» Cosa fare
Secondo il testo fornito sulla storia della Congregazione delle Cause dei Santi, con quale costituzione e in quale data Paolo VI soppresse la Sacra Congregazione dei Riti?

Dei quattro secoli della storia della Congregazione delle Cause dei Santi il primo periodo è, senza dubbio, determinante. Con la Costituzione apostolica Immensa aeterni Dei, del 22 gennaio 1588, Sisto V istituì quindici dicasteri, tra i quali uno specifico per la liturgia e per le cause di canonizzazione:  la Sacra Congregazione dei Riti. Questa fase si chiude il 5 luglio 1634 con il breve Coelestis Hierusalem cives, vera magna charta della Congregazione dei Riti, frutto dell'esperienza dei decenni precedenti e di numerosi decreti, emanati soprattutto nella prima parte del pontificato di Urbano VIII. Tutta l'esperienza giuridica sulle cause dei santi fu raccolta da Benedetto XIV nel De servorum Dei beatificatione et beatorum canonizatione per confluire, infine, nel Codice Pio-Benedettino (IV, II, 1999-2166).

Dopo il concilio Vaticano ii, Paolo VI, dando un nuovo assetto agli organismi di governo della Curia Romana, il 15 agosto 1967 pubblicò la costituzione apostolica Regimini Ecclesiae universae. Pochi anni dopo, con la lettera apostolica del 19 marzo 1969, Sanctitas clarior (Acta Apostolicae Sedis, LXI, 1969, pp. 149-153), modificava una parte dei canoni del diritto pio-benedettino e, l'8 maggio 1969, con la Costituzione Sacra rituum congregatio sopprimeva la Sacra Congregazione dei Riti, dividendo le sue due competenze in altrettante Sacre Congregazioni:  una per il Culto Divino e l'altra per le Cause dei Santi.

L'ambito assegnato a quest'ultima riguarda "tutto ciò che si riferisce alla beatificazione dei servi di Dio, o alla canonizzazione dei beati, o alla conservazione delle reliquie". In questo modo si modificò anche l'assetto procedurale. Secondo il Codice Pio-Benedettino due erano i processi che si dovevano istruire per le cause dei santi:  uno ordinario e l'altro apostolico.

Il motu proprio li soppresse, sostituendoli con un unico processo detto "cognizionale", istruito dal vescovo del luogo di morte del servo di Dio, dopo aver ottenuto il nihil obstat dalla Santa Sede, avvalendosi di una duplice autorità:  una ordinaria, esercitata per diritto proprio e spesso ampliata, e una delegata dalla Sede Apostolica.

» Elenco dati
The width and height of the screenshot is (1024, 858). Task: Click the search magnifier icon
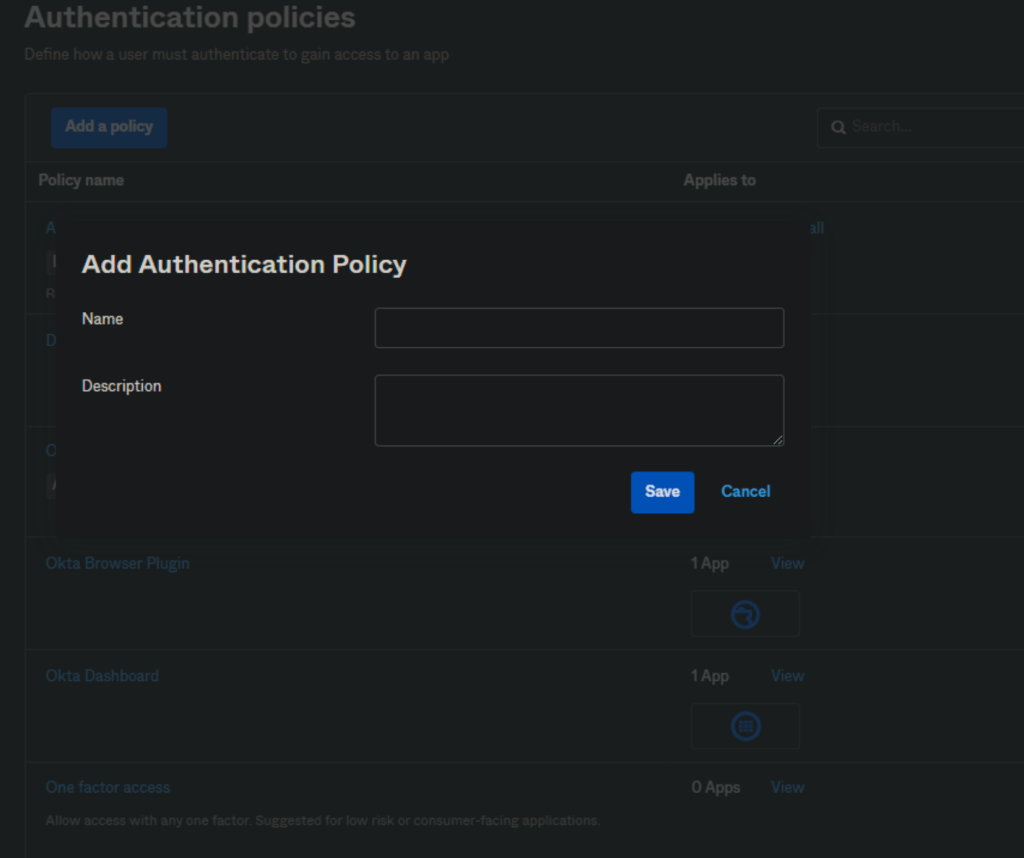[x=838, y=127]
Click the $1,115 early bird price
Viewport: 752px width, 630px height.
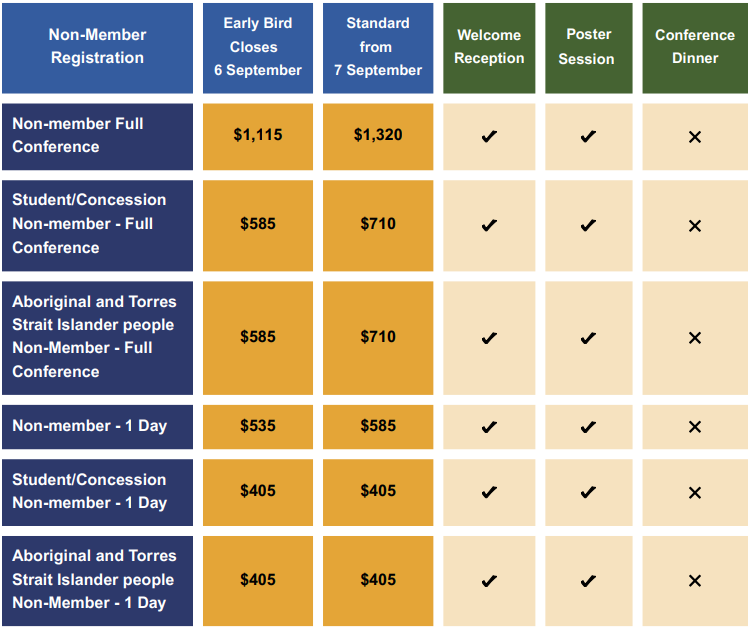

» Risultato atteso
Con la Costituzione Sacra rituum congregatio, l'8 maggio 1969.